EXERCISE BRIEF: Pictures do not belong in the copy, so please give every entry below again exactly.

DATA TO USE:
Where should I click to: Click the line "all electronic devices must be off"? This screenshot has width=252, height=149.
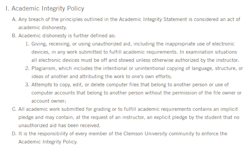[135, 60]
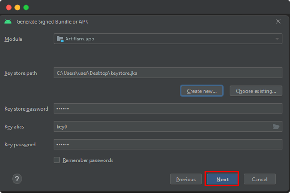290x193 pixels.
Task: Click the Artifism.app module folder icon
Action: click(x=59, y=39)
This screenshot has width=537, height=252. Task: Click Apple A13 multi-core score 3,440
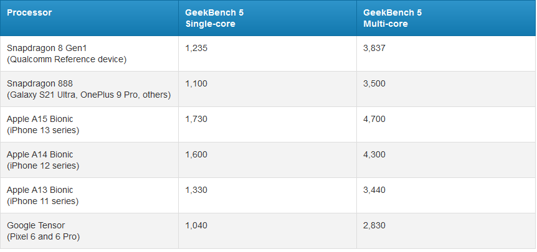[374, 190]
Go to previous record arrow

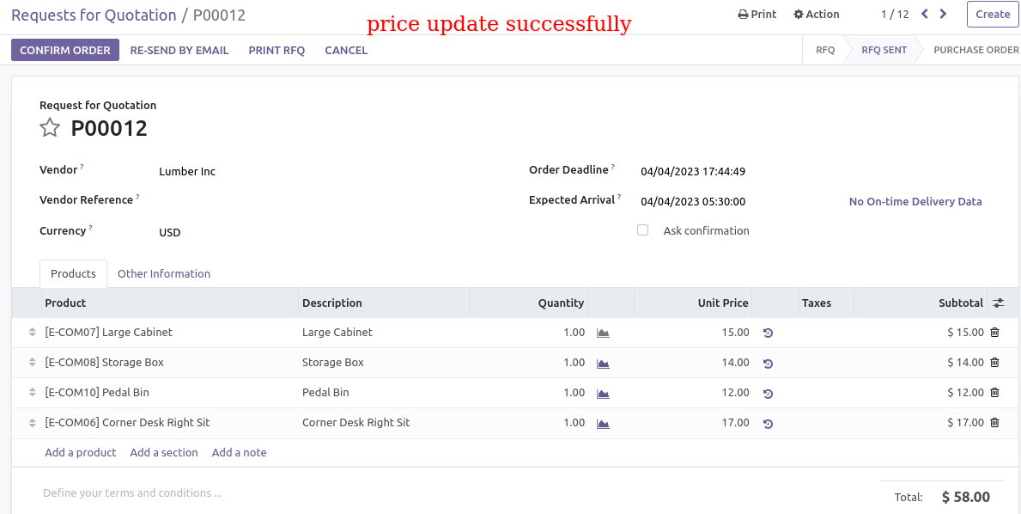pyautogui.click(x=925, y=14)
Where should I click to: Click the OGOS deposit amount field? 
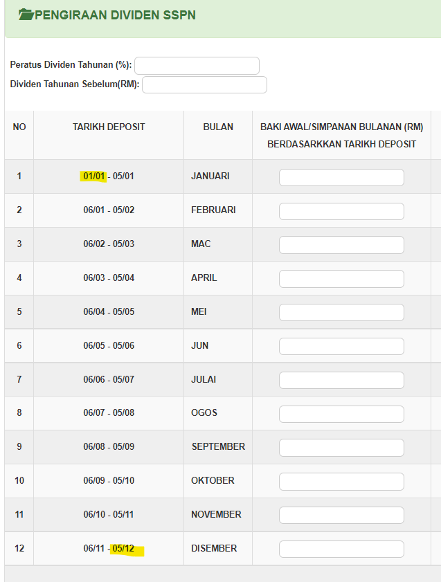[x=341, y=414]
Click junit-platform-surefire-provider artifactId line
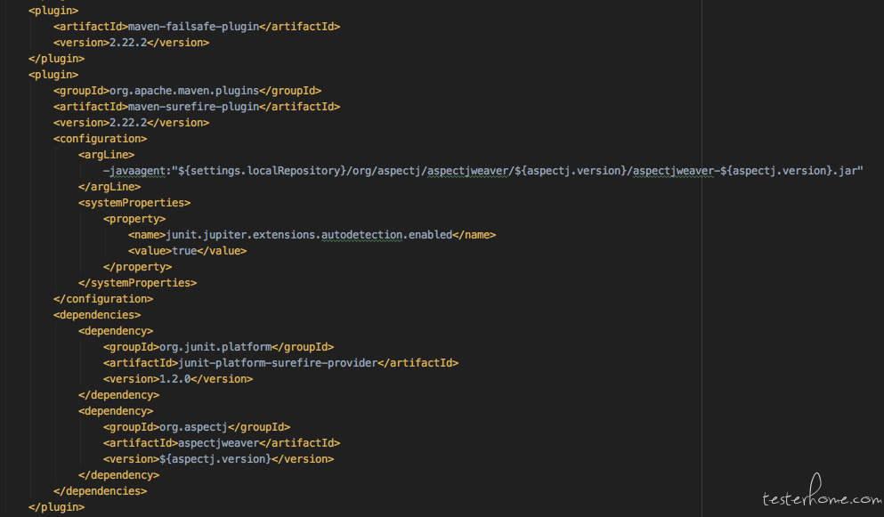The width and height of the screenshot is (884, 517). click(x=280, y=363)
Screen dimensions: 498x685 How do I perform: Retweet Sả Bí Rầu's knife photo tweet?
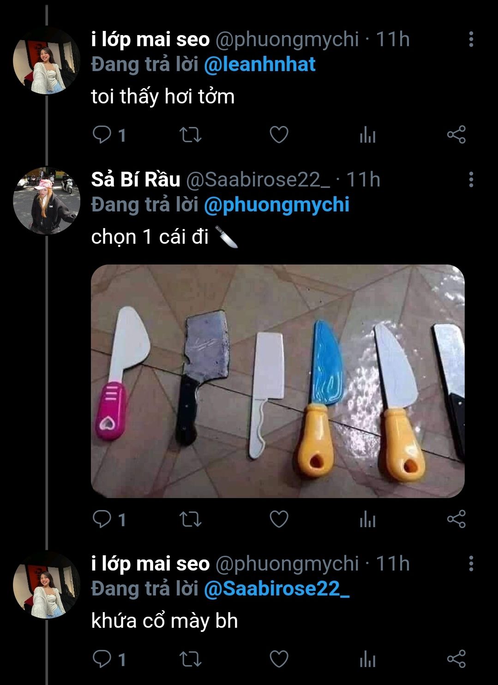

EXERCISE SOLUTION:
Where should I click to: Click the line "all electronic devices must be off"? This screenshot has width=252, height=149.
[135, 60]
290x193 pixels.
Task: Click the Artifism.app module folder icon
Action: click(x=59, y=39)
This screenshot has width=537, height=252. Task: Click Apple A13 multi-core score 3,440
[374, 190]
Go to previous record arrow

pyautogui.click(x=925, y=14)
Where should I click to: Click the OGOS deposit amount field? 
[x=341, y=414]
Click junit-platform-surefire-provider artifactId line
The width and height of the screenshot is (884, 517). click(x=280, y=363)
Screen dimensions: 498x685 How do I perform: Retweet Sả Bí Rầu's knife photo tweet?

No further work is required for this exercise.